Bystander said:
Keep in mind that at 36k the flight "envelope" has become quite restricted due to air density and temperature --- doesn't take a whole lot of control surface movement to exceed the airframe capabilities.
If the avionics allow it...
So in an attempt to answer such speculation, here's the control logic for Airbus (A320 in this case) fly-by-wire:
http://www.skybrary.aero/index.php/Flight_Control_Laws
The flight mode of Normal Law provides five types of protection: pitch attitude, load factor limitations, high speed, high-AOA and bank angle. In addition, Low Speed Protection is available in certain phases of flight. Normal Law flight mode is operational from take-off and remains active until 100 feet above the ground during the landing phase. Failure of certain systems or multiple failures will result in degradation of Normal Law to Alternate Law (ALT 1 or ALT2)...
Load Factor Protection automatically limits the control inputs so that the aircraft remains within
AOM "g" limitations and
Pitch Attitude Protection limits the aircraft attitude to a maximum of 30° nose up or 15° nose down.
High Angle of Attack Protection, which protects against stalling and the effects of windshear has priority over all other protection functions. The protection engages when the angle of attack is between α-Prot and α-Max and limits the angle of attack commanded by the pilot's sidestick to α-Max even with full sidestick deflection.
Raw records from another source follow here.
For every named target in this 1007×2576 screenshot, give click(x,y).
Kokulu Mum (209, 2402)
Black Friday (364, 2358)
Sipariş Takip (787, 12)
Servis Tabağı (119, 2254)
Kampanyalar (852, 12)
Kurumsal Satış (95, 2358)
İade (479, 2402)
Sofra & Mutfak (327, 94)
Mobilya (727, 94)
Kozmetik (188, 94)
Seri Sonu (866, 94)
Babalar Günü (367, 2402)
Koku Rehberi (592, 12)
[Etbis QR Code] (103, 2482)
So, indeed, when working properly, the avionics will prevent stalls and too much up or down pitch. But what if it isn't working properly? Air France 447 was an Airbus A330, which has the same anti-stall protection, yet it stalled for several minutes as it fell out of the sky...
Alternate Law 1 (ALT1) combines Normal Law lateral mode with Alternate Law pitch modes. Low Energy Protection is replaced by Low Speed Stability meaning that the aircraft no longer has automatic stall protection. At low speed, a nose down demand is introduced based on IAS (instead of AOA) and Alternate Law changes to Direct Law. In addition, an audio "STALL" warning is introduced. α-Floor protection is not available so conventional pilot stall recovery action is required.
Load Factor and Bank Angle Protections are retained. High Speed and High Angle of Attack Protections enter Alternate Law mode. Pitch Attitude Protection is lost.
ALT1 control law degradation will result from some faults in the horizontal stabilizer, a single elevator fault, loss of a yaw-damper actuator, loss of slat or flap position sensors or a single air data reference fault. Dependent upon the failure, autopilot may not be available.
In Alternate Law 2 (ALT2), Normal Law lateral mode is lost and is replaced by roll Direct Law and yaw Alternate Law. Pitch mode is in Alternate Law. Load factor protection is retained. In addition to those protections lost in ALT1 (Pitch Attitude and Low Energy Protection), Bank Angle Protection is also lost. In some failure cases, High Angle of Attack and High Speed Protections will also be lost.
As is the case with ALT1, some failure cases that result in ALT2 will also cause the autopilot to disconnecnt. ALT2 is entered when both engines flame out, with faults in two inertial or two air-data reference units, with faults to all spoilers, certain aileron faults or with a pedal transducers fault.
So under alternate flight controls laws, which occur due to certain failures, the types of pilot-induced departures from controlled flight we are discussing become possible. Worse, the "feel" (sensitivity, etc.) of the controls is different, which makes the plane even harder to fly. Air France 447 was in "Alternate Law 2" mode, climbing at
7,000 fpm and at an angle of attack of 30 degrees prior to its first stall. With the co-pilot still applying full back control input with the plane stalled, the angle of attack increased to 40 degrees as it fell out of the sky.
http://en.wikipedia.org/wiki/Air_France_Flight_447
I'm looking for examples of incidents where Airbusses overstressed their airframes due to too much elevator (what could happen at high speed in a microburst)...[edit]
Here's one: A bizarre incident in 2008 where an A330 was at cruising altitude when an "inertial reference unit" failed. Like the one on your phone and video game controller, the inertial reference unit tells the flight control computers the plane's attitude. Instead of reporting that they were flying straight and level, it started sending random, brief, but large pitch indications, which caused the flight control computer to respond with strong elevator input. The pilots were able to land safely.
http://www.flightglobal.com/blogs/unusual-attitude/2008/10/qantas-a330-upset-caused-by-in/